The inquisition of 1333 also records the following towns that lay within the land of county Twescard: Le Roo (Limavady), Portkamen (Bushmills), and Portros (Portrush). The centre of Twescard, Coleraine, recorded as Coulrath, had a fortified bridge, was the forward position for raids into the north-west of Ulster, and vied with Downpatrick to be the second-most important settlement in the earldom after the capital Carrickfergus itself.

Near Coleraine, the castle of Mount Sandel, was used by the Normans to keep a precarious hold over their manors in Twescard.

==The end of Twescard==
After the Irish invasion of Edward the Bruce in 1315, the Hiberno-Norman hold on Ulster was weakened.

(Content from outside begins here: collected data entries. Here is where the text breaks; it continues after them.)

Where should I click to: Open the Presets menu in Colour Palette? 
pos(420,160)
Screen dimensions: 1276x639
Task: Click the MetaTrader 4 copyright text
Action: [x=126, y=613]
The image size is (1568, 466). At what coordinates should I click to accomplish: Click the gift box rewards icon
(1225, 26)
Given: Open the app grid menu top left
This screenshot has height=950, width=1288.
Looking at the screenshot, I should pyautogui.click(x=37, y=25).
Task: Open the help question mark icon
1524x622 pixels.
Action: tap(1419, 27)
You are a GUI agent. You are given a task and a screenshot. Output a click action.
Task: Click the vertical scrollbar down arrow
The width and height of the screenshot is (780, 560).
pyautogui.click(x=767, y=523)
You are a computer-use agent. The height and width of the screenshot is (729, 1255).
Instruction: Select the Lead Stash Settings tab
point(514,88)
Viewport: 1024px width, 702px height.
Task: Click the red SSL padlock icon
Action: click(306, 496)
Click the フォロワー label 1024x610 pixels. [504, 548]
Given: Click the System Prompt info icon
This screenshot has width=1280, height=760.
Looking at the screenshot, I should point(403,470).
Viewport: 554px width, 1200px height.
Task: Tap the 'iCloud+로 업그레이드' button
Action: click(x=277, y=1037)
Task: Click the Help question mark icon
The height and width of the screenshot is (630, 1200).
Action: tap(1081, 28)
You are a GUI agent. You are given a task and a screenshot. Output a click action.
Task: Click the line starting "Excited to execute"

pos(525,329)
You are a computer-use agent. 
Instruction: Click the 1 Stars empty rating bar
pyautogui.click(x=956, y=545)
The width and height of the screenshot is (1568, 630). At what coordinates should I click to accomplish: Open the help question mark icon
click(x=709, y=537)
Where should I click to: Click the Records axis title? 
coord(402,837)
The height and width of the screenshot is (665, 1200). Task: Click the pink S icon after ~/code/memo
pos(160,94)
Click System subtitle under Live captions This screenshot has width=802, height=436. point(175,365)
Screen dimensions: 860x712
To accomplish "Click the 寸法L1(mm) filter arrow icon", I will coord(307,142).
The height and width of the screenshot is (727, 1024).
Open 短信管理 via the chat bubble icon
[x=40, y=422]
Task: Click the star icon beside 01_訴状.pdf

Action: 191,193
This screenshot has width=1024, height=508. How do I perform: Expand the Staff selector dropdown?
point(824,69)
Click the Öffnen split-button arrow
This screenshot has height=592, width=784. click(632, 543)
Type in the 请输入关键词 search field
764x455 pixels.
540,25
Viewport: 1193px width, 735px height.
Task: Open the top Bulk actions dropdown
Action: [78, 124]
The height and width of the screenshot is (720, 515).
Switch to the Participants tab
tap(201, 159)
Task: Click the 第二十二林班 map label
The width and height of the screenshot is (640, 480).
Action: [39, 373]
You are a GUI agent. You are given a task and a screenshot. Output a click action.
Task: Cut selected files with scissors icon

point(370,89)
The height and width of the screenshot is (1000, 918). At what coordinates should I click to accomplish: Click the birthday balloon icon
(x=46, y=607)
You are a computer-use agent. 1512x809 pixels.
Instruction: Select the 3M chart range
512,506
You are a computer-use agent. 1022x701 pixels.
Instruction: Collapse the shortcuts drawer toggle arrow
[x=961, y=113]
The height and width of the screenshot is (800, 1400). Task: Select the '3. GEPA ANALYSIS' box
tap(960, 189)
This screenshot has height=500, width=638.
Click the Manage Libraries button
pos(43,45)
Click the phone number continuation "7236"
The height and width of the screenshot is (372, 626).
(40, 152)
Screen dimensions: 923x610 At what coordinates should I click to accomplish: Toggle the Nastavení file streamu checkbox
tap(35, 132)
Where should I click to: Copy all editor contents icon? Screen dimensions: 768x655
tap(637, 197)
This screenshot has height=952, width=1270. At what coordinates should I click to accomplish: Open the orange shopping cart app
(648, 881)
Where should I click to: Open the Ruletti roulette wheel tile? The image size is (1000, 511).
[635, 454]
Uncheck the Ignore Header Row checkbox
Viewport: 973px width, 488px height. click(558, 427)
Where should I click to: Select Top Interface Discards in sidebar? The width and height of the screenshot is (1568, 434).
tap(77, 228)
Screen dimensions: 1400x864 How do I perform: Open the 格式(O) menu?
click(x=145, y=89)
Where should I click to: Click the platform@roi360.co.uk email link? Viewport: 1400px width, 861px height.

During the onset of the invasion, Domnal O'Neill advised Edward the Bruce to ravage the Earl of Ulster's settlements in Inishowen and the Roe Valley, with the Scots destroying the bridge at Coleraine and wasting all of the crops and barns to hinder the earl and his forces. By 1315 only Carrickfergus held out, with the rest of the earldom including Twescard overrun.

By the 1460s, with the earldom of Ulster near its final end, the surviving de Mandevilles of north Antrim, deserted their manors in Twescard and sold their interests to the MacQuillans, who themselves had been driven out of Down. The MacQuillans had served as mercenaries of the earls of Ulster, and originally came from the south-west of Scotland. They renamed Twescard, now a shadow of its former size, An Rúta (the Route), from whence it was known until the recreation of County Antrim in 1584.